TO BE DONE — Rewrite the material from the line containing "You are a GUI" through the line containing "Viewport: 800px width, 545px height.", both included, with "green" replaced by "blue" and everything else unchanged. Return only those lines.

TASK DATA —
<<<<

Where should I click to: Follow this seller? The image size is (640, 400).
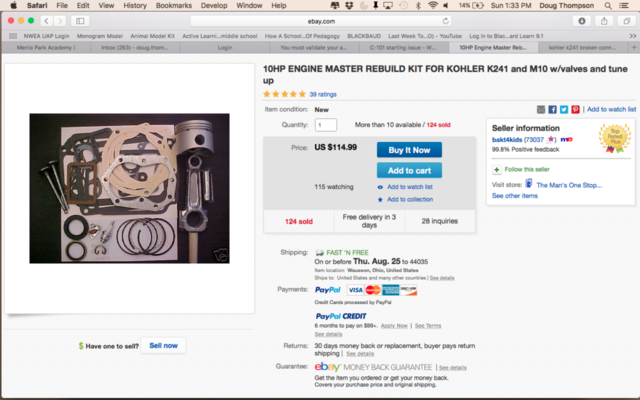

>>>>
<<<<

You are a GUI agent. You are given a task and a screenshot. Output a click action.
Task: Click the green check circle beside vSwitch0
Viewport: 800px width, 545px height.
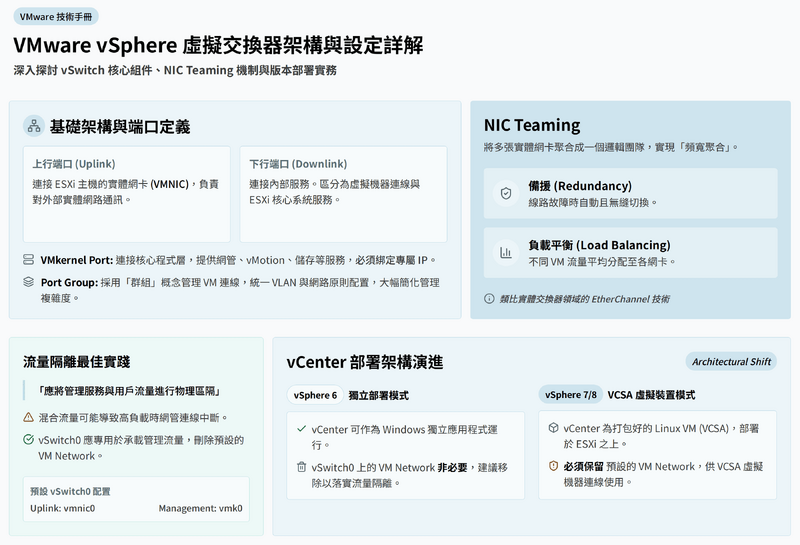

>>>>
<<<<

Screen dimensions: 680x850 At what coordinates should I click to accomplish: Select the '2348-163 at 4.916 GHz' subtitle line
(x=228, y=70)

>>>>

OUTPUT OF THE EXERCISE —
You are a GUI agent. You are given a task and a screenshot. Output a click action.
Task: Click the blue check circle beside vSwitch0
Viewport: 800px width, 545px height.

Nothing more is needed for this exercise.